Instability of node 2 and 4 of CMSR database affecting online to offline replication
Description
CMSR rebooted 3 times on Monday evening 13.09.2010 (node 4 twice, node 2 - once) causing hang of Streams replication.
Impact
- The reboots affected directly CMS PhEDEx, Frontier and CMS Dataset Bookkeeping applications which are main users of those nodes. The applications lost connections and transactions in progress. They could reconnect to the database immediately thanks to service failover mechanism.
- Streams replication hangs could potentially affect re-processing activities which are relying on streaming of condition data.
Time line of the incident
All events described below happened on 13.09.2010.
- 22:20 - cmsr4 reboots -> node rebooted by cluster, services relocated to remaining nodes.
- 23:20 - high load on cmsr2 due to user processes consuming all the memory of the server. The server was completely overloaded and affected new connections to the cmsr cluster.
- 23:23 - cmsr2 reboots -> node rebooted by cluster, services relocated to remaining nodes
- 23:30 - high load on cmsr4 due to user processes consuming all the memory of the server. The server was completely overloaded and affected new connections to the cmsr cluster.

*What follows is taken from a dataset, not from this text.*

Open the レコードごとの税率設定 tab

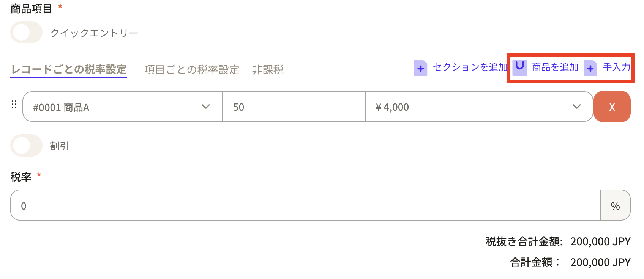[x=69, y=69]
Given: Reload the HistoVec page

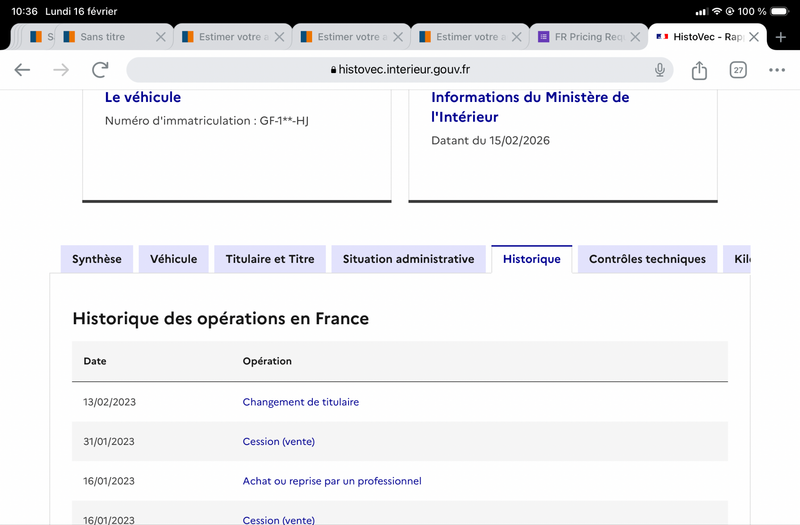Looking at the screenshot, I should [100, 70].
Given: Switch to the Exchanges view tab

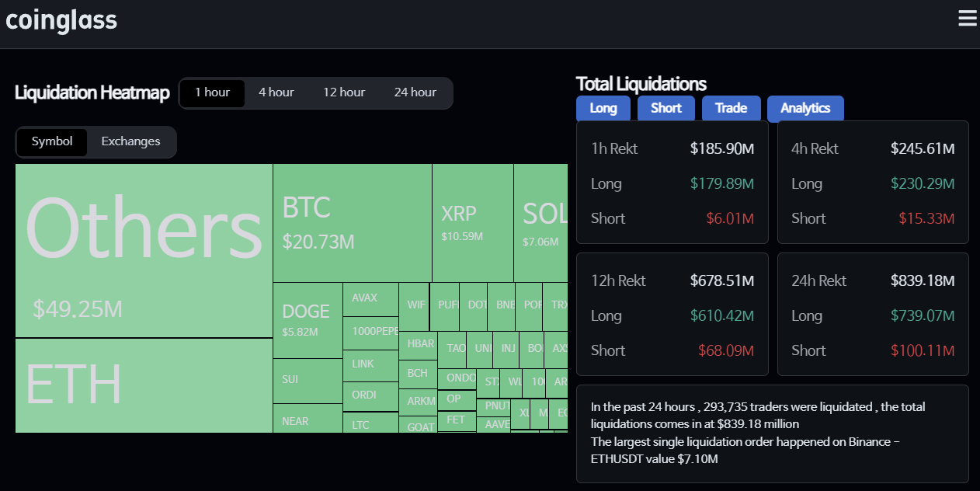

- 23:33 - cmsr4 reboots -> node rebooted by cluster, services relocated to remaining nodes
- 23:45 - pvss replication unstuck and fully functional -> required manual intervention
- 23:50 - conditions replication unstuck and fully functional -> required manual intervention
Analysis
Thanks to new PGA monitoring tool sql queries responsible for high memory utilization were identified. The reason why node reboots affeccted Streams replication is not clear.
Follow up
Sql queries responsible for high load were identified and are now under investigation in cooperation with CMS.
--
MarcinBlaszczyk - 21-Sep-2010